Los márgenes existen

Riposo dopo corsa in montagna

Dicen por ahí que, cualquier cosa que hacemos, afecta todo lo demás. Es decir, por ejemplo, si usted trabaja por la adquisición de cierta cantidad de dinero y establece, para ello, relaciones de tipo comercial con socios, suplidores, empleados y clientes, podría llegar un momento en el cual todas sus relaciones las vea y viva desde la perspectiva de un intercambio financiero. En dicho intercambio usted procuraría, a toda costa, obtener un beneficio y jamás se involucraría con nadie al que no le pueda sacar algún provecho. Este sería el ejemplo de un reduccionismo lamentable y triste, porque alguien que sólo se acerque a los demás para explotarlos a su favor, jamás sabrá lo que es dar o recibir amor.

Le doy otro ejemplo. Todos aprendemos a manejar un automóvil a temprana edad y, llegados a los dieciocho o a los veinte años, el estado nos da permiso para circular en un carro.
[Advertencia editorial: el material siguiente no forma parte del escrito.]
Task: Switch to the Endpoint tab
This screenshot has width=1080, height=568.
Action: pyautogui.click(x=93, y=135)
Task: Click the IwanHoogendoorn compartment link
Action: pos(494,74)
Quien conduce, tiene muy poco tiempo para ver a los lados pues debe centrar su atención hacia el frente, a donde se dirige, o hacia atrás, de donde le puede venir alguna amenaza. A usted quizás le haya pasado como a mí que, luego de haber cruzado en mi carro decenas de veces por el mismo lugar, sólo llego a conocerlo de verdad cuando camino por él, porque sólo caminando puedo conocer los márgenes del camino, las casas que se levantan una frente a la otra, el perro gris de aquella vecina, los árboles de la calzada. Caminando me puedo detener cuando me plazca sin que alguien me toque la bocina por detrás. Pero si el ver sólo hacia adelante se cuela en su manera de ver la vida porque, por igual, es lo que hace durante horas manejando, entonces verá muy poco de ella y, quizás, lo menos interesante.

Correr, y mucho mejor si es por trillo, puede hacer un milagro por nosotros los que sólo estamos enfocados en lo que está delante o está detrás, en el pasado o en el futuro, y es abrir nuestro interior a los márgenes de la realidad. El que está al lado, existe; este camino empedrado en el que no me había fijado, existe; esta flor de la orilla, existe. De vez en cuando, deténgase y, tanto en su vida como en ese viejo camino que recorre a las seis de la mañana, de una vuelta de 360 grados. Tal vez se sorprenda al notar cómo, para ser sinceros, jamás ha estado o pasado por allí. Los márgenes de la realidad existen, y son el complemento de aquello que dejamos detrás y de todo lo que nos espera en el porvenir.